Cardenio, as a subject, had been the source of a number of other 17th century plays, a ballet and other dramatisations, all of which we studied in terms of writing these extra scenes. But we decided, ultimately, that what we had in The Double Falsehood was clearly as much of Cardenio as we were going to find by Shakespeare and Fletcher, and therefore we needed to supply these other scenes with help from Antonio Alamo.

It has been a really interesting process of putting together the best telling of the story of Cardenio that I can, with a stable of writers that would make the credits on any Hollywood blockbuster look paltry.
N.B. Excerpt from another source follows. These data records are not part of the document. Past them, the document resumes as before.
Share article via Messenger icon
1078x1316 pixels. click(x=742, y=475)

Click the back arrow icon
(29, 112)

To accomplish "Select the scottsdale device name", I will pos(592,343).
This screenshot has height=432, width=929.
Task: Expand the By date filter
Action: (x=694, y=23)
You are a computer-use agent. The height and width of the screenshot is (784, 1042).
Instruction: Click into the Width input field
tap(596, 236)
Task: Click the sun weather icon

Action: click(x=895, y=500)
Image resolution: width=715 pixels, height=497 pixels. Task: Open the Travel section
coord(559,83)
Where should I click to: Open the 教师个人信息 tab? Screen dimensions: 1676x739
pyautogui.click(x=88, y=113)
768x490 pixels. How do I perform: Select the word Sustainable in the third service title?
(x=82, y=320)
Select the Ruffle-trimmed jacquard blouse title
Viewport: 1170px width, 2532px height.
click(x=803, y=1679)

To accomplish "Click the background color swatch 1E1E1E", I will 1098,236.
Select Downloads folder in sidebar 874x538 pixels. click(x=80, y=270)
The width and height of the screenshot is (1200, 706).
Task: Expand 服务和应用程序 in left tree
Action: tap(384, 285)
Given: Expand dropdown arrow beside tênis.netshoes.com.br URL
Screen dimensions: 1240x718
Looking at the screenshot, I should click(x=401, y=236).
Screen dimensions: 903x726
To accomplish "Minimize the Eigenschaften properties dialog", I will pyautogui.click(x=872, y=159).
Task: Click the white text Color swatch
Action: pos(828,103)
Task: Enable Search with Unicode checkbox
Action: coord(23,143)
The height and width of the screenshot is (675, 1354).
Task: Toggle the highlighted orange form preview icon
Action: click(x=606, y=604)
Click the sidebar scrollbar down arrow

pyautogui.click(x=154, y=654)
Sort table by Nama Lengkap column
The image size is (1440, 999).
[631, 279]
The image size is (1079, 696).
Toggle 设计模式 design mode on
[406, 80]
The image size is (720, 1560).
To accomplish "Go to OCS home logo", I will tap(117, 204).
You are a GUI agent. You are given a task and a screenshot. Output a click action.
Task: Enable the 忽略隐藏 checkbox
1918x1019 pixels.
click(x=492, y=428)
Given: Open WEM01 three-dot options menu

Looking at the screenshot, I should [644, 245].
I have in my team of writers: Cervantes, Shakespeare, Fletcher, Shelton, Lewis Theobald and a bit of help from here and there. And that is pretty good collaborative list - my job was to bring the whole piece together.

But we are not trying to create the play that might have seen in 1612 and 1613, because that is impossible. What I am trying to do is the best version of Cardenio's story that I can.

Part of the excitement of Cardenio is that you don't know what is going to happen next. You don't quite know what the tone of the piece is going to be. Sometimes it is very funny. It then leads you down a completely different path and turns into something extraordinarily tragic, and then resolves itself like a late Shakespeare play. I think many people will be intrigued by this piece, but overall it should be enjoyed for its own sake.